◆ ASSIGNMENT 1
In the essay on pumpkin spice below, list the items of clothing the "woman" is described as draping herself in.
◆ ASSIGNMENT 2
Return the passage of the essay on pumpkin spice below from "Her overloaded craving" to "tends to be.", copied word for word.

◆ SOURCE TEXT
Usually, around this point in October, the lust that “women” of a basique nature still feel for pumpkin spice after all these years since Starbucks invented the desire for it in 2003, when the pumpkin spice latte was first released, you have to wonder how the rail thin shape of her very body hasn’t somehow turned into a pumpkin as magically as Cinderella’s carriage after midnight. It is this sort of “woman” who also can’t help but delight in such fall activities as going to pumpkin patches or apple orchards and seeking out foliage for the perfect Instagram photo of her holding up a leaf or a Boomerang of her jumping into a pile of them (though even that might be too creative).
Her overloaded craving for a world colored in pumpkin spice and all the associated fall banalities that come with it can be so overpowering–what with draping herself in infinity scarves, oversized sweaters and jeans from Madewell—that she, in fact, might actually manage to saturate her very tampon in the flavor of pumpkin spice. Because, yes, this the type of “girl” who still inserts tampons instead of dripping “her essence” into a bleeding cup. She’s not “earthy” enough for all that, after all, capitalist bitch that she tends to be.
Her ardency for the artificial flavor–as artificial as the millennial “experiences” that have been created to worship fall like some sort of god–is almost as overpowering as the inevitable animal prints that creep into fall clothing collections each year like clockwork. A clockwork pumpkin spice, as it were. Almost as predictable as the ticking biological clock of a “woman” who wants to have her own daughter (therefore temporarily dispense with her pumpkin spice-soaked tampons) that she can mold into the perfect junior basic to carry on the fall tradition of pumpkin spice fervor for generations to come.

◆ SUPPLIED MATERIAL

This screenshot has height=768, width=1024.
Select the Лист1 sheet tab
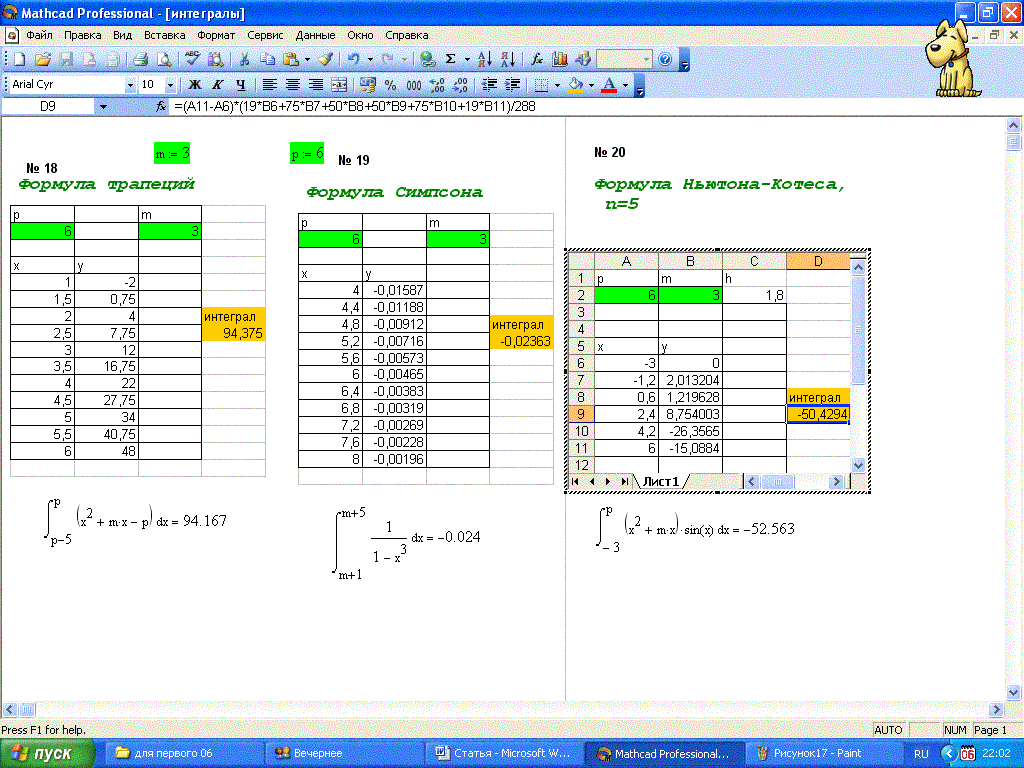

---

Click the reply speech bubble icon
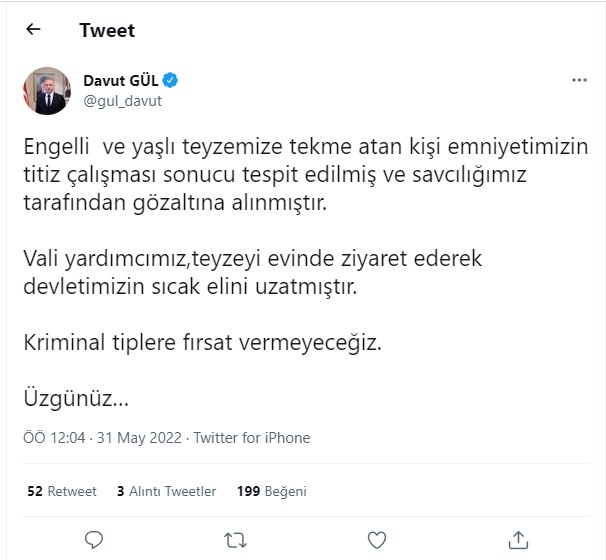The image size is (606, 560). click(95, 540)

==

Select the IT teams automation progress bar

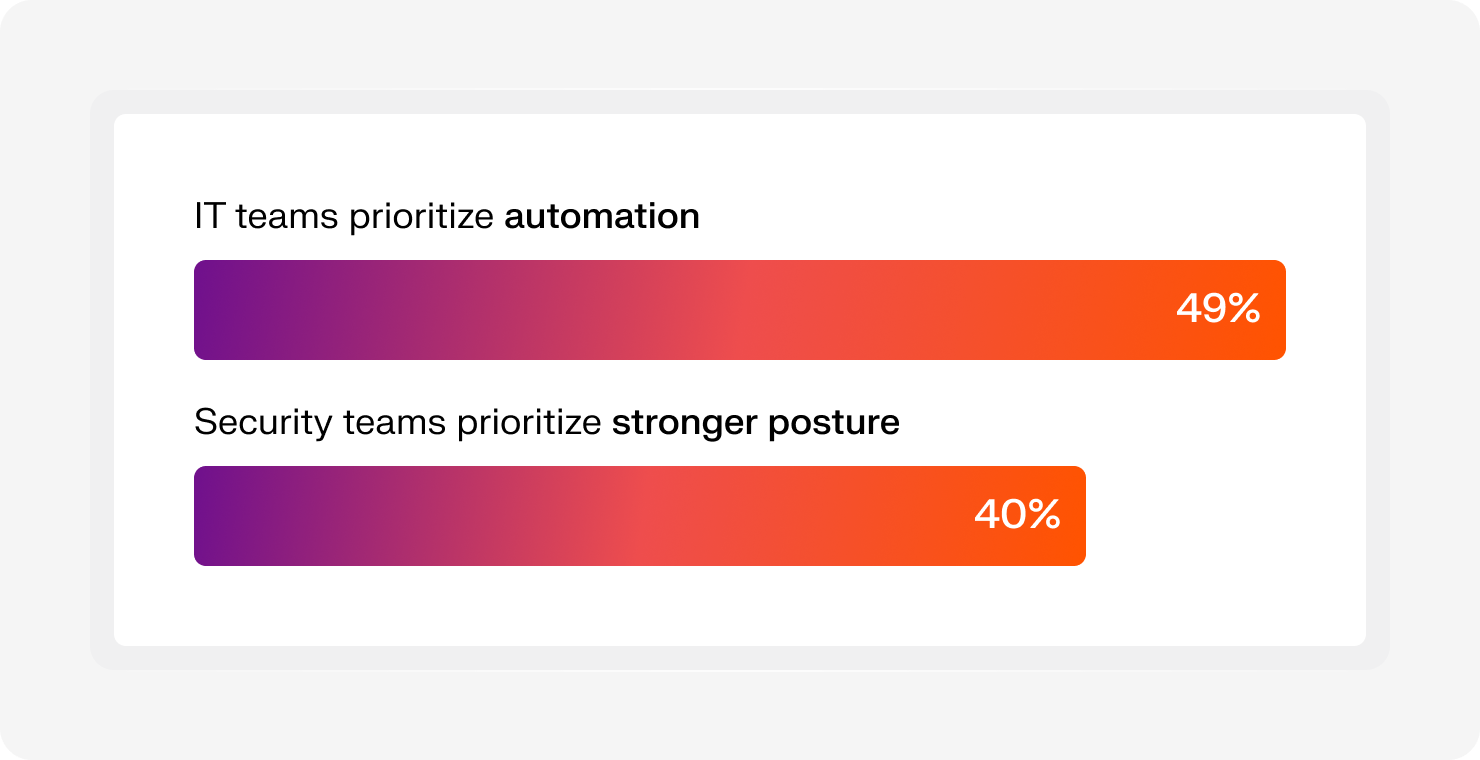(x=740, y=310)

◆ RESPONSE BOX 1
- infinity scarves
- oversized sweaters
- jeans from Madewell

◆ RESPONSE BOX 2
Her overloaded craving for a world colored in pumpkin spice and all the associated fall banalities that come with it can be so overpowering–what with draping herself in infinity scarves, oversized sweaters and jeans from Madewell—that she, in fact, might actually manage to saturate her very tampon in the flavor of pumpkin spice. Because, yes, this the type of “girl” who still inserts tampons instead of dripping “her essence” into a bleeding cup. She’s not “earthy” enough for all that, after all, capitalist bitch that she tends to be.